By Cook's Illustrated Published March 2009

Here's how to prolong the lives of these essential kitchen ingredients.

Shelf Life

Granulated Sugar, Honey, and Molasses: Long-lasting Maple Syrup: 2 years unopened, 1 year open

Do store granulated sugar in an airtight container to protect it from heat, moisture, and critters.

Do keep molasses and honey in the pantry (in the fridge, molasses temporarily turns into a thick, unpourable sludge, and honey crystallizes).

Do store unopened maple syrup in the pantry, but move the opened syrup to the refrigerator.

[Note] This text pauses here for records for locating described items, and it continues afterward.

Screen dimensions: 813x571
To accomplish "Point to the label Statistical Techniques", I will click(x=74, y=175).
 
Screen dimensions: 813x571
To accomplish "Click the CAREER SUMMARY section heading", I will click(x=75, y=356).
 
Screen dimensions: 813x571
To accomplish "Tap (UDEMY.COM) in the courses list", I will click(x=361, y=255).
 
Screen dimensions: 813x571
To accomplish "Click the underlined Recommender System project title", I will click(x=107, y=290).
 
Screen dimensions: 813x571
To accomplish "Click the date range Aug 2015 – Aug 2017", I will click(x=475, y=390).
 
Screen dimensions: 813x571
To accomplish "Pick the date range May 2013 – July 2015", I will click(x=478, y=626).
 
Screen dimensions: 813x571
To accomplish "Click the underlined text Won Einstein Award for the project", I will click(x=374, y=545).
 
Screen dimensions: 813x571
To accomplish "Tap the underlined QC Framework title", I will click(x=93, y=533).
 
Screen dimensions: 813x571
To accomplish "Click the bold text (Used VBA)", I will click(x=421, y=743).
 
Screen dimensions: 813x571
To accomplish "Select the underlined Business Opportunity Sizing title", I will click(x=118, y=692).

Because of its high moisture level and lack of preservatives, maple syrup is susceptible to the growth of yeast, mold, and bacteria.

Reviving Crystallized Honey

To remove the crystals, open a glass honey jar, put it in a saucepan filled with 1 inch of water, and heat until it reaches 160 degrees.

Softening Brown Sugar

When brown sugar comes into contact with air, the moisture in the sugar evaporates, and the sugar turns rock-hard. Here are two easy methods to soften it.

Quick Fix: Place the hardened brown sugar in a bowl with a slice of sandwich bread. cover with plastic wrap and microwave for 10 to 20 seconds.

Ongoing Remedy: Store brown sugar in a sealed container with a terra cotta Brown Sugar Bear ($3.25), which gets a brief soak in water before being added to the sugar.

Keep granulated sugar in an airtight container to preserve freshness.

Save honey that has crystallized by warming it in a saucepan of water.

Microwaving brown sugar with a slice of bread is one way to soften it.

A Brown Sugar Bear is a permanent fix for keeping brown sugar soft.